AIM: State how many lines in the entries below contain the string "width", matching case exactly, and give only that number.

RAW DATA:
>>>

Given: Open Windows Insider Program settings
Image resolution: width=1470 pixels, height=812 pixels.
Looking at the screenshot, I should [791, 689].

<<<
>>>

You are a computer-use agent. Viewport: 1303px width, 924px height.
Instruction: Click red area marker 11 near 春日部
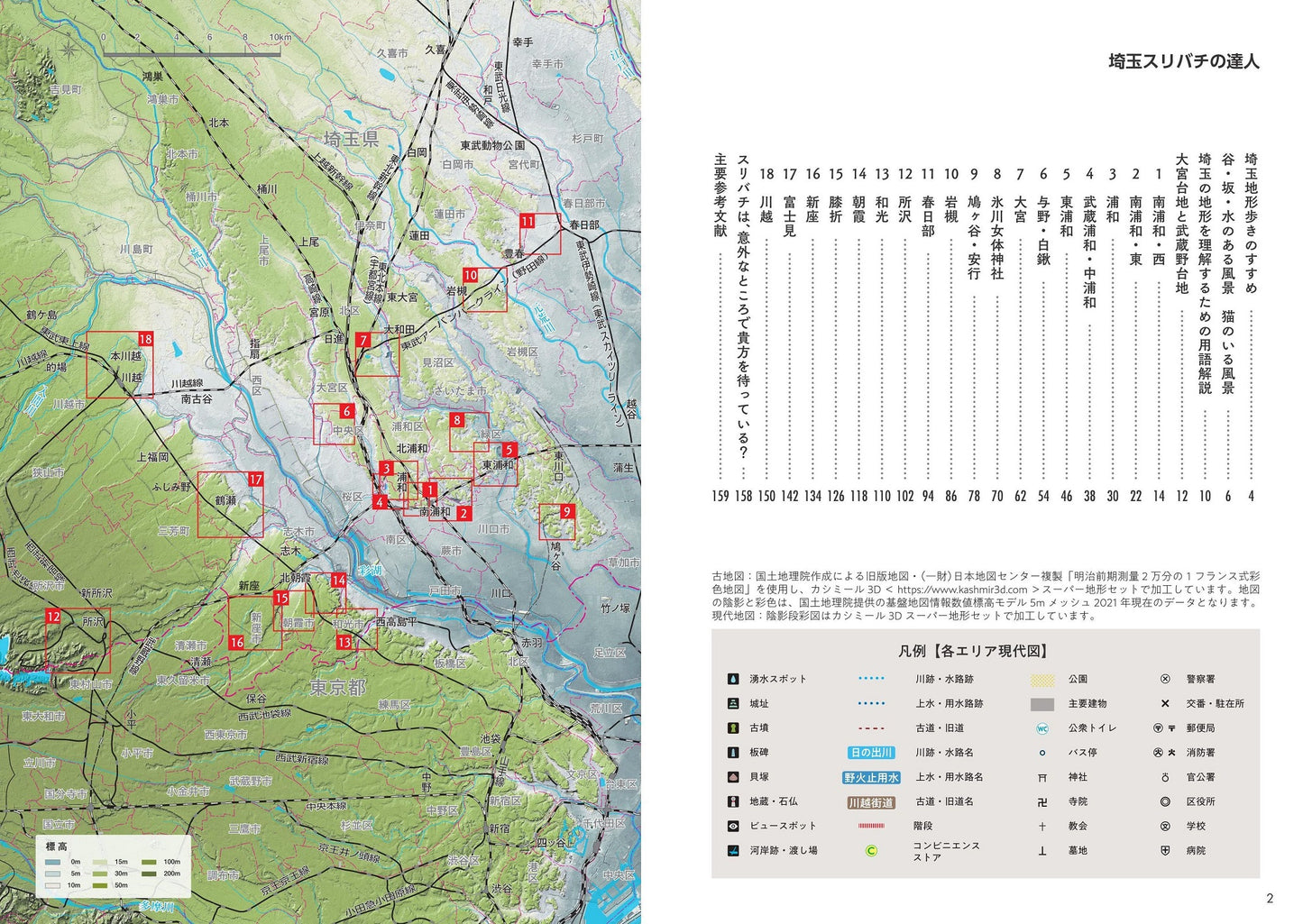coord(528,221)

<<<

FULL ANSWER: 2